Dresden. Eigentlich ist die Sache seit Jahren entschieden: Die Campuslinie soll gebaut werden, von Löbtau bis Strehlen, als Ersatz für die überfüllte Buslinie 61. Zwei Abschnitte sind fertig, ein dritter beginnt im Sommer. Nur am Wasaplatz hakt es — und dort hakt es schon so lange, dass der VCD Dresden jetzt die Geduld verliert.
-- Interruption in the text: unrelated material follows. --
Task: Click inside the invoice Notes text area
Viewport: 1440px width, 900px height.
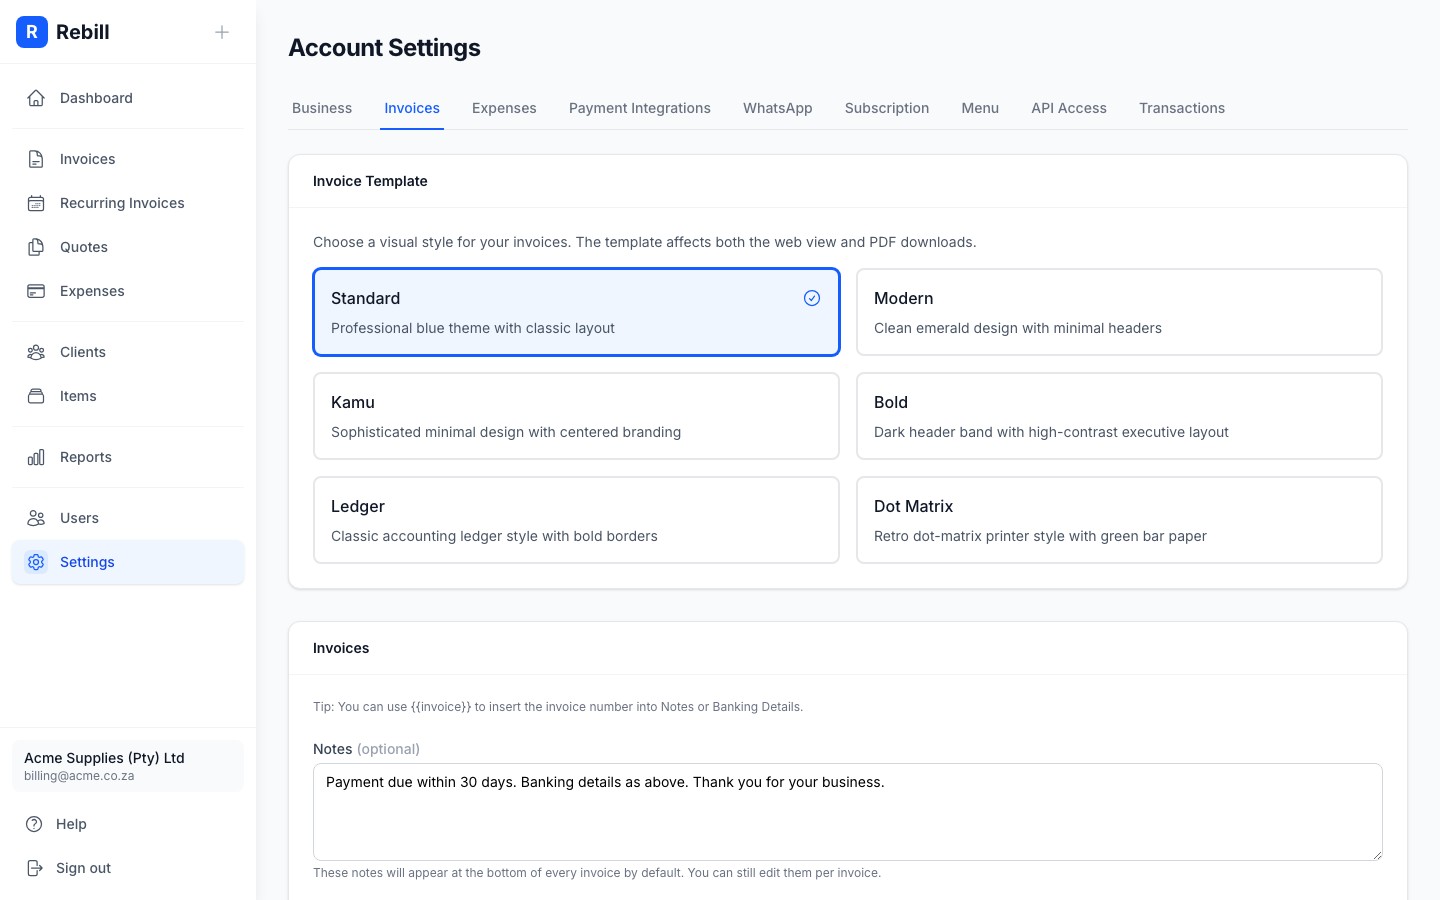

VCD Dresden fordert schnelle Bestätigung
In einer Stellungnahme vom Montag fordert der Verkehrsclub den Stadtrat auf, den Kompromissvorschlag der Verwaltung für den Abschnitt an der Caspar-David-Friedrich-Straße ohne weitere Verzögerung zu bestätigen. Der Ton ist ungewohnt direkt. Die Argumente konservativer Fraktionen gegen die geplante Teilsperrung der Lockwitzer Straße seien „fadenscheinig und wenig stichhaltig", die Debatte insgesamt eine „destruktive Agendapolitik gegen vermeintliche Nachteile des Autoverkehrs".
Dabei zeigten sich dieselben Fraktionen bei anderen Projekten durchaus spendabel: beim Fernsehturm etwa, einem Nostalgieprojekt ohne verkehrlichen Nutzen, oder beim Carolabrücken-Neubau, wo sie nicht müde würden zu betonen, wie wichtig ein zügiger Baustart zur Kostendämpfung sei - ein Prinzip, das bei der Campuslinie offenbar nicht gelten solle. Widersprüchlich wirke zudem die gleichzeitige Forderung nach Einsparungen beim DVB-Liniennetz: Eine Investition, die nachweislich Betriebskosten senke, nun liegenzulassen, sei „unglaubwürdig".